**OBJECTIF DE L'EXERCICE**
Indiquez si chacune des affirmations suivantes concorde avec le texte sur le roman de Maryna Uzun. Répondez par oui ou par non et citez les mots du texte qui le prouvent.
1. Karkhov a été capitale de la République socialiste soviétique d'Ukraine de 1917 à 1934.
2. Le russe est la langue officielle de Karkhov.
3. Le visa touristique de Pauline est valable soixante jours.

Pauline, l'héroïne du roman, est née à Karkhov et a grandi dans la deuxième ville d'Ukraine située à 413 kilomètres de Kiev. L'agglomération compte plus d'un million d'habitants. Si les Français l'appelaient Charcovie au XIXe siècle, elle fut, un peu plus tard, de 1917 à 1934, capitale de la République socialiste soviétique d'Ukraine. Anna et Anatoli, les parents de Pauline parlent russe car dans cette grande ville martyrisée durant la seconde guerre mondiale, l'influence de la langue russe est importante. D'ailleurs, si le russe est utilisé dans la vie courante, l'ukrainien reste la langue officielle.
Hélas, à cause de cette guerre qui fait honte à la civilisation européenne d'aujourd'hui, Karkhov a été partiellement détruite par l'artillerie russe, cette année.
L'histoire mise en scène par Maryna Uzun se passe donc quelques années avant ce drame qui dure encore. Pauline rêve de devenir danseuse. Après quelques années de formation à la danse classique dans sa ville, elle veut partir pour Paris où elle va tenter un concours pour intégrer une école de danse.
Si elle sait que sa candidature est un échec, Pauline rêve de danse contemporaine. C'est alors que, square Lamartine, elle rencontre par hasard, Tom (Thomas) qui a dix ans de plus qu'elle, alors qu'elle n'a que vingt ans. Si je me doute de l'idylle qui s'amorce, l'inquiétude revient vite car le visa touristique de Pauline ne dure que trente jours. Elle doit retourner en Ukraine avec une seule idée : revenir à Paris et épouser Tom. Il faut dire qu'ils ont fait l'amour, Tom notant d'ailleurs que, pour lui, c'est la première fois qu'il a des relations sexuelles avec une vierge.

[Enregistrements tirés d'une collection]
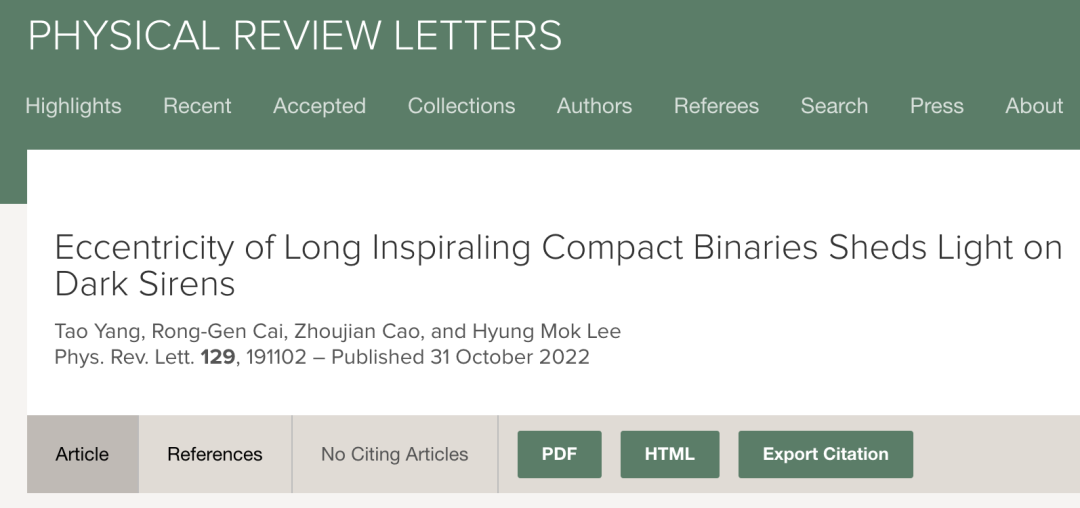Open the Highlights menu item
The image size is (1080, 508).
click(73, 106)
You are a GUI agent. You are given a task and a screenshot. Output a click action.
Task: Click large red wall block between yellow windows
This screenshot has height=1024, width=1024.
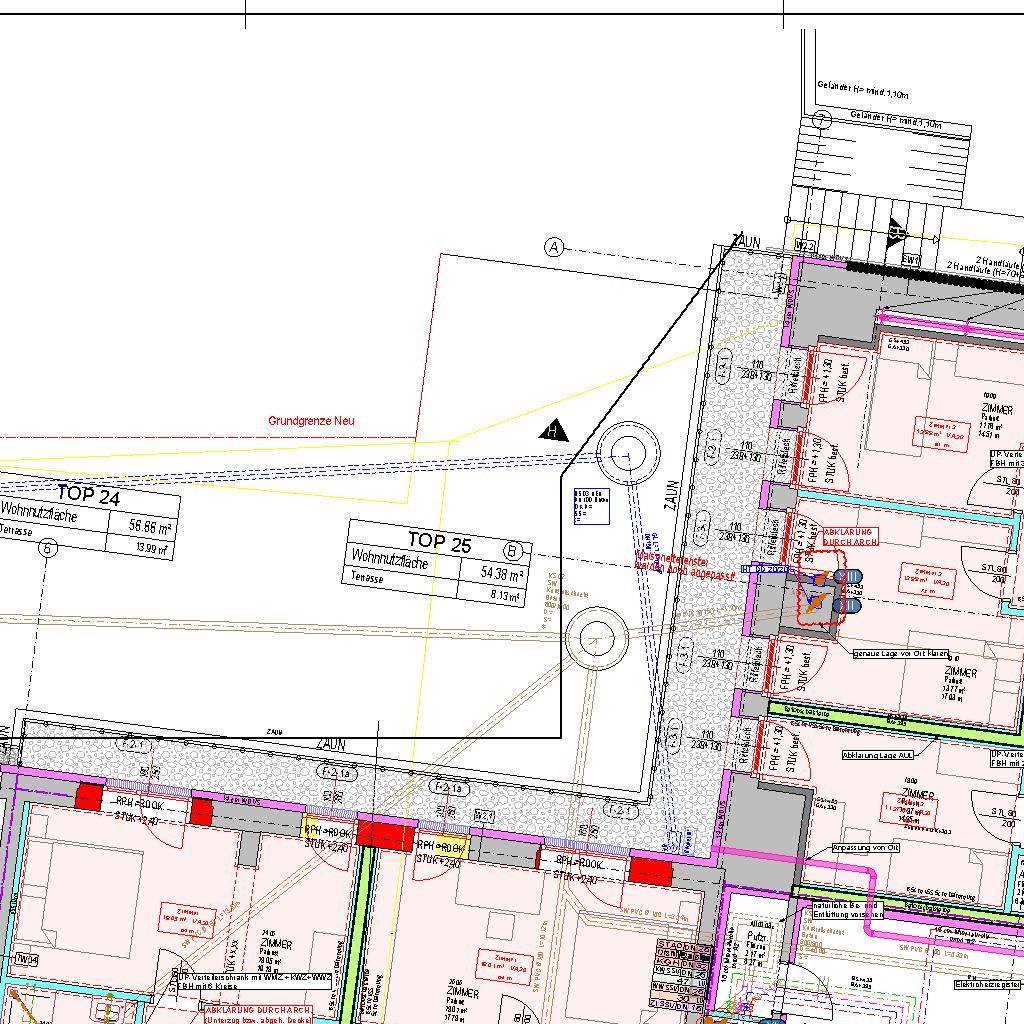click(386, 832)
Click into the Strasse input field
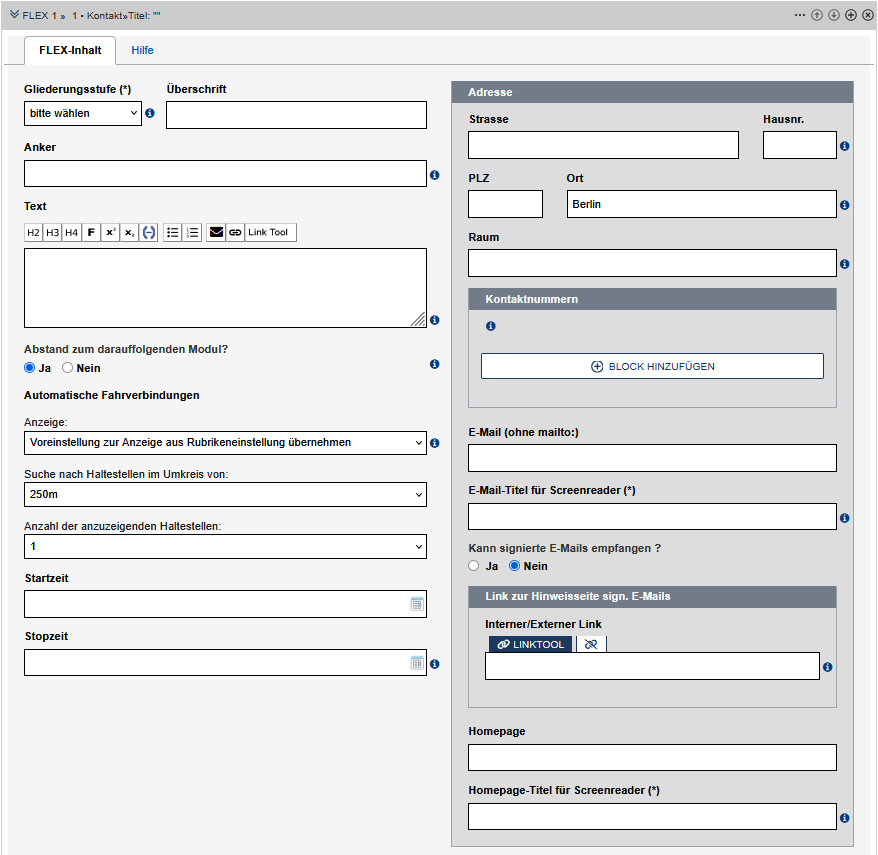Viewport: 878px width, 855px height. [603, 145]
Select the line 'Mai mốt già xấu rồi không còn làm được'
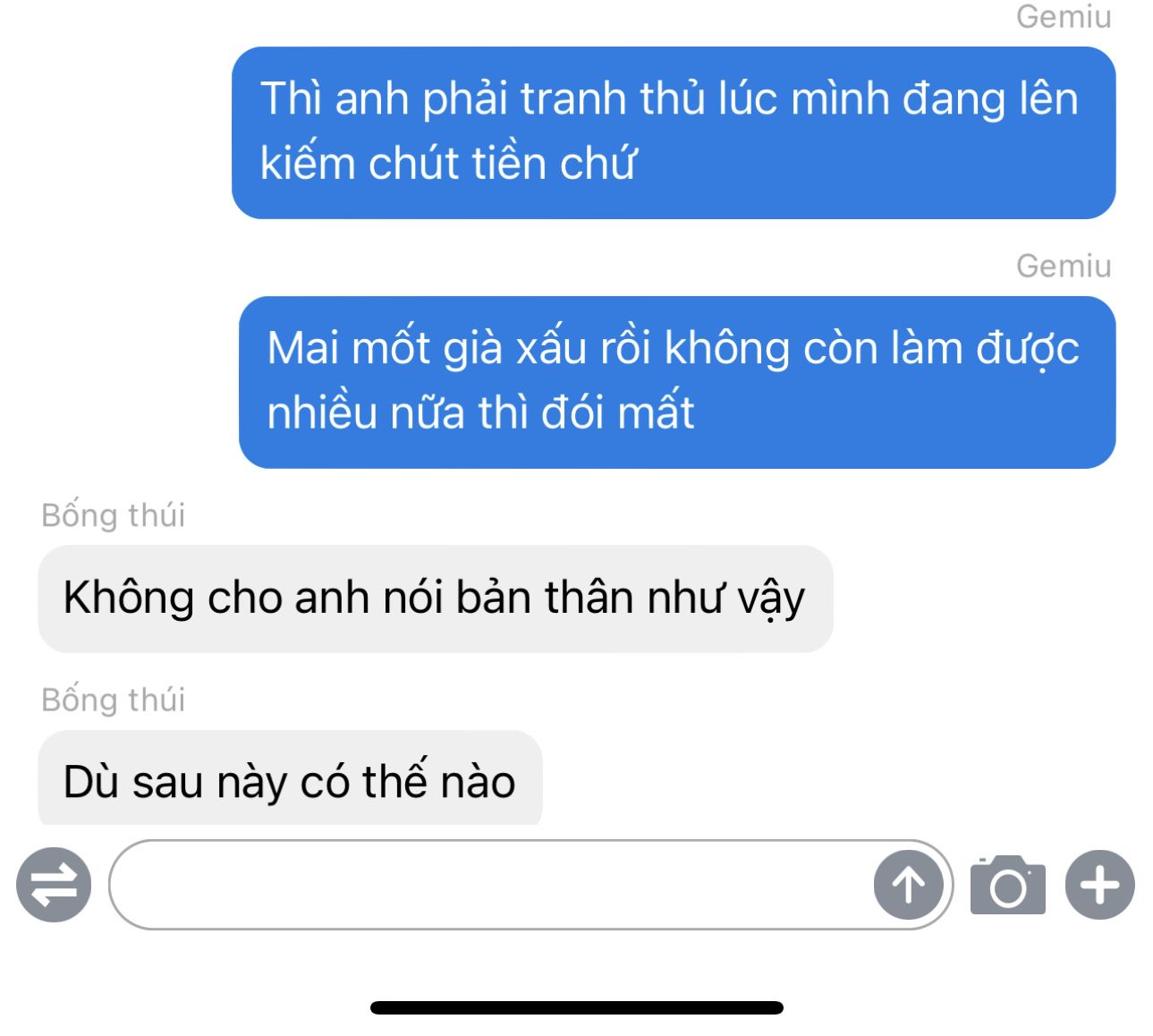 click(x=673, y=348)
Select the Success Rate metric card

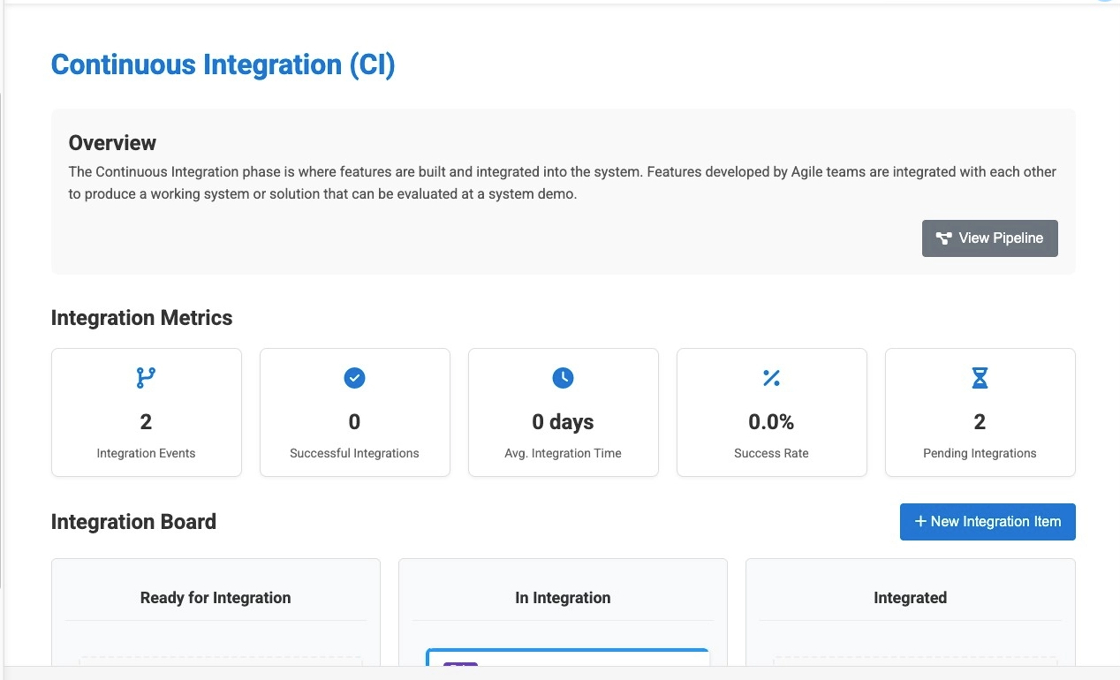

**RÉPONSE ATTENDUE**
1. Oui : « de 1917 à 1934, capitale de la République socialiste soviétique d'Ukraine ».
2. Non : « l'ukrainien reste la langue officielle ».
3. Non : « le visa touristique de Pauline ne dure que trente jours ».